Can this only be done with Plastisol or would water based work too.

I am in the uk.


----------



## HardEdge (Oct 19, 2012)

Only plastisol. Also, you will need to burn two sets of screens, one for direct printing, one for transfers. Not a big deal with one or two color one location designs. If there are 4 colors +, I would either print up extra stock, or do all transfers. You'll need to balance extra labor and screen cost to do two runs vs blank tee cost and one run. Transfers still need to be pressed. All need to be printed. If you have faith in your brand, print all you need + 25%. When your out, do it again.


----------



## minikazam (Nov 24, 2007)

Just starting out so not sure how much stock to carry and what will be popular colours etc. most are 1-2 colours text. I don’t mind burning extra screens and have a heat press already that I am using for vinyl. What paper does me need and the adhesive stuff?


----------



## royster13 (Aug 14, 2007)

There is a ton of information on this subject in the archives here....So best to grab a large coffee and start digging......

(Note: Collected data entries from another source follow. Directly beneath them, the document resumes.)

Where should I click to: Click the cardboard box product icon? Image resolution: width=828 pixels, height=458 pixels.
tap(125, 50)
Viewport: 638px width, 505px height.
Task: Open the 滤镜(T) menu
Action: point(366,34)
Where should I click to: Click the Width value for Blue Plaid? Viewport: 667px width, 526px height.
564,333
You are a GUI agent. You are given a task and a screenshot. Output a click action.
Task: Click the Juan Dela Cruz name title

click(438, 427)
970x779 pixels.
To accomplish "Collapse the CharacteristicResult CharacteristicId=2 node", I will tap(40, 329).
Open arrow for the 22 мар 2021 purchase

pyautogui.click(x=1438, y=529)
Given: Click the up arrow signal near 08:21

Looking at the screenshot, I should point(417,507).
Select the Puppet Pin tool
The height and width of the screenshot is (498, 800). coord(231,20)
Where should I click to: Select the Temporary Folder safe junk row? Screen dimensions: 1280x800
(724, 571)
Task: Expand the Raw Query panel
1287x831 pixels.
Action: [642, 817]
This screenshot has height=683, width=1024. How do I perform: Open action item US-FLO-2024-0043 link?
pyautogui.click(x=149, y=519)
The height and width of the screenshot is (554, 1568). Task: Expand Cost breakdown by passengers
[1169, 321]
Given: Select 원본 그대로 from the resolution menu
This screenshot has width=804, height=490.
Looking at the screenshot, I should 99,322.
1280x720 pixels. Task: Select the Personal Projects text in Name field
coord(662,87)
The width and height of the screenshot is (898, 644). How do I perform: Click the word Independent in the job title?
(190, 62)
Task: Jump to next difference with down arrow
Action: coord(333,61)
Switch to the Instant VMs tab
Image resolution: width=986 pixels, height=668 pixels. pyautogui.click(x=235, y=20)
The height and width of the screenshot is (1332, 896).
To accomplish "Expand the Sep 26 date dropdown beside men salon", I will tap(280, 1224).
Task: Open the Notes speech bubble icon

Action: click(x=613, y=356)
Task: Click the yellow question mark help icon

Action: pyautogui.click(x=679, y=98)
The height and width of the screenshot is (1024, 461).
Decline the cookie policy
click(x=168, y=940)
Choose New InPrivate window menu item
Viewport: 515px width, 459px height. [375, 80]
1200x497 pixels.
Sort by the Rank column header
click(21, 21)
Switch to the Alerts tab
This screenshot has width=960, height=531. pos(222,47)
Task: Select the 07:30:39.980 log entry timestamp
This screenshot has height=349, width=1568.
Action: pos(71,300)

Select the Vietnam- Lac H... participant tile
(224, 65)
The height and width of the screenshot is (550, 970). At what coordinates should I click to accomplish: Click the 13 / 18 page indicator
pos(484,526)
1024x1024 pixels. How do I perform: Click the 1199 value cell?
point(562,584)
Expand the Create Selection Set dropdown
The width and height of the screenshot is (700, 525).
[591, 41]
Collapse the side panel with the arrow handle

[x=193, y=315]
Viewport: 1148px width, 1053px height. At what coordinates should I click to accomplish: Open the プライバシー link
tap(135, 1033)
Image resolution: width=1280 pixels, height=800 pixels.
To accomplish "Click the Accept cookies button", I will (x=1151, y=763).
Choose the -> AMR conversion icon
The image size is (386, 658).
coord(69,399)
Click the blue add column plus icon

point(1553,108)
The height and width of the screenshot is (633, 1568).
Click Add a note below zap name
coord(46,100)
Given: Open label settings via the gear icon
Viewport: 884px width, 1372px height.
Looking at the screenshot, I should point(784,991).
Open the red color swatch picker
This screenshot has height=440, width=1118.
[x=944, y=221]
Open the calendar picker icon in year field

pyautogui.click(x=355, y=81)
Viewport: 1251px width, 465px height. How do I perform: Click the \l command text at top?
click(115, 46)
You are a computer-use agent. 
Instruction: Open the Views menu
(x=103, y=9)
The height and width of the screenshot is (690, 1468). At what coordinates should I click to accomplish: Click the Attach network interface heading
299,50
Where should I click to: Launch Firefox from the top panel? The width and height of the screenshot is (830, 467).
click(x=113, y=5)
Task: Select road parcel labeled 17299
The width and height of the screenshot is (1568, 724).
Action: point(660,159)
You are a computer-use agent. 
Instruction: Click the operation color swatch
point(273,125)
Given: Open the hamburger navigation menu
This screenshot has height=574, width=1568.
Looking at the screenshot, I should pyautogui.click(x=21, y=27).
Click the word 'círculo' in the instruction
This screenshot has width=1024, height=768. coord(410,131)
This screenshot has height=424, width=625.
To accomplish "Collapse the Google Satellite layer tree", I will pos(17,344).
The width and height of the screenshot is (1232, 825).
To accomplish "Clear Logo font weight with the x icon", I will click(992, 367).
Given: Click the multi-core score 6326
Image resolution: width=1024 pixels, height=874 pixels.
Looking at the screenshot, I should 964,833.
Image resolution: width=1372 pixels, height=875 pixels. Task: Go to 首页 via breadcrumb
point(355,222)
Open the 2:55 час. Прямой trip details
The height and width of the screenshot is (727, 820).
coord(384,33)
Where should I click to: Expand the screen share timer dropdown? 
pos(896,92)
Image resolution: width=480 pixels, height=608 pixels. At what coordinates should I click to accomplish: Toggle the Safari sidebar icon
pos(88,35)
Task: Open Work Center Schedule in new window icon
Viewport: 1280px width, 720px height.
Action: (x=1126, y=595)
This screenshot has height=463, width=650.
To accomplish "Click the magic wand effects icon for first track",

As far as doing them yourself, some folks get it right from the start and others take years to master them.....Best to do lots of testing before putting them out on a commercial basis......


----------



## splathead (Dec 4, 2005)

Waterbased ink transfers are possible and have been done before. Here's a relevant thread: http://www.t-shirtforums.com/heat-press-heat-transfers/t5167.html


----------



## HardEdge (Oct 19, 2012)

splathead said:


> Waterbased ink transfers are possible and have been done before. Here's a relevant thread: http://www.t-shirtforums.com/heat-press-heat-transfers/t5167.html


Thanks splathead. I was not aware of this process. I might gove this a try with transfer screens after the plastisol are done before I offer this option.


----------



## splathead (Dec 4, 2005)

HardEdge said:


> Thanks splathead. I was not aware of this process. I might gove this a try with transfer screens after the plastisol are done before I offer this option.


Keep us in the loop on your progress. Waterbased transfers are the holy grail especially if they come out with less of a hand than plastisol.


----------